À deux mois de l’élection, certains candidats issus de scissions politiques semblent encore confondre dénonciation passée et stratégie d’avenir.
Quitter un parti n’est pas une victoire ; c’est un point de départ vers un nouveau projet à construire — non un lieu d’éternelle justification.
Valérie Yapo donne encore l’impression de rejouer la même scène : celle du dénigrement de ses anciens partenaires politiques.
Le problème, ce n’est pas de critiquer un système. C’est de continuer à le faire après l’avoir quitté, sans projet clair.
Tirer sur les ambulances n’a jamais fait gagner une présidentielle. Don Melo, lui, du côté du PPa-Ci a choisi de se taire. C’est stratégique.
La question est simple : quelle est la stratégie de Valérie Yapo ? Et au fond, que fait réellement son clan aujourd’hui ?
Le parrainage reste la première urgence.
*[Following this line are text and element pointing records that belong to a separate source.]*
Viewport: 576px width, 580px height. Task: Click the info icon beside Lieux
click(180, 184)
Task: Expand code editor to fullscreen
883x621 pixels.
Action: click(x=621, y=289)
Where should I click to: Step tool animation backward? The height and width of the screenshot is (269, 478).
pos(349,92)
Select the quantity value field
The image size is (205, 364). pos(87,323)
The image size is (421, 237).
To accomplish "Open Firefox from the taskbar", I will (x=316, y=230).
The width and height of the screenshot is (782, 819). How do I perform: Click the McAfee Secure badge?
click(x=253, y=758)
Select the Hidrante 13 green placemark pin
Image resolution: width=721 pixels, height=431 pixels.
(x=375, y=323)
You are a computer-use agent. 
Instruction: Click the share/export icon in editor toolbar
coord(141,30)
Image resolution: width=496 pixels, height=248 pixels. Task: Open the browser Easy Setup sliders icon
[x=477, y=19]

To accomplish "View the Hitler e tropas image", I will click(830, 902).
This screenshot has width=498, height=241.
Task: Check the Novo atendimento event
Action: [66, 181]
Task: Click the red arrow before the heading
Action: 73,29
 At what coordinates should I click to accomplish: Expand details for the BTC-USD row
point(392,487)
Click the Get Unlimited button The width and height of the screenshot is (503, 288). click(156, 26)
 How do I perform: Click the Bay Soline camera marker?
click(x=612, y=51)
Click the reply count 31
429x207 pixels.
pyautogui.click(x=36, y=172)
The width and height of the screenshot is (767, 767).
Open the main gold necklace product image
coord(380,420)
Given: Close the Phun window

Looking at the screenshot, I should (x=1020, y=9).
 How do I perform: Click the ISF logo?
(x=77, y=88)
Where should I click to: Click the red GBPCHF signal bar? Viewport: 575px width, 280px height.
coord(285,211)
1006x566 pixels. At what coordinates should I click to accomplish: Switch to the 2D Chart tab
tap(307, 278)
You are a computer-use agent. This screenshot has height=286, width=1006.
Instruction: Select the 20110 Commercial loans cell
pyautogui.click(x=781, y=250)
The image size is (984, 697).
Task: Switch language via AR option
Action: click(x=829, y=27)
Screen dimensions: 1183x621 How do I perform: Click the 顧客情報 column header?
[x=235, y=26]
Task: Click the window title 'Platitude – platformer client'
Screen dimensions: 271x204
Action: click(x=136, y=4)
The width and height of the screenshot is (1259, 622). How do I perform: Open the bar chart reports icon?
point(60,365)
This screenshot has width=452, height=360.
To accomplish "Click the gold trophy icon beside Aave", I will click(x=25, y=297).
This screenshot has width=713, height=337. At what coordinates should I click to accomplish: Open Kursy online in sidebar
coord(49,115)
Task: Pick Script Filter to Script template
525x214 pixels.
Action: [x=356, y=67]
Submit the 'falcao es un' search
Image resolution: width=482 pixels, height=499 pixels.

C’est maintenant que se gagne cette bataille, pas dans deux semaines ni après.
Ce n’est plus le moment de raconter l’histoire des grands-pères ou de justifier les raisons d’un départ du PDCI.
Quitter un parti, c’est un pas. Mais ce pas ne compte que si l’on sait où l’on va, et comment y arriver.
Il faut cesser de parler du passé et expliquer ce qu’on compte faire pour prendre le pouvoir.
Tout simplement.
Quand on sort d’une machine politique, il faut remonter une pente rude. Se plaindre ne sert à rien à ce stade.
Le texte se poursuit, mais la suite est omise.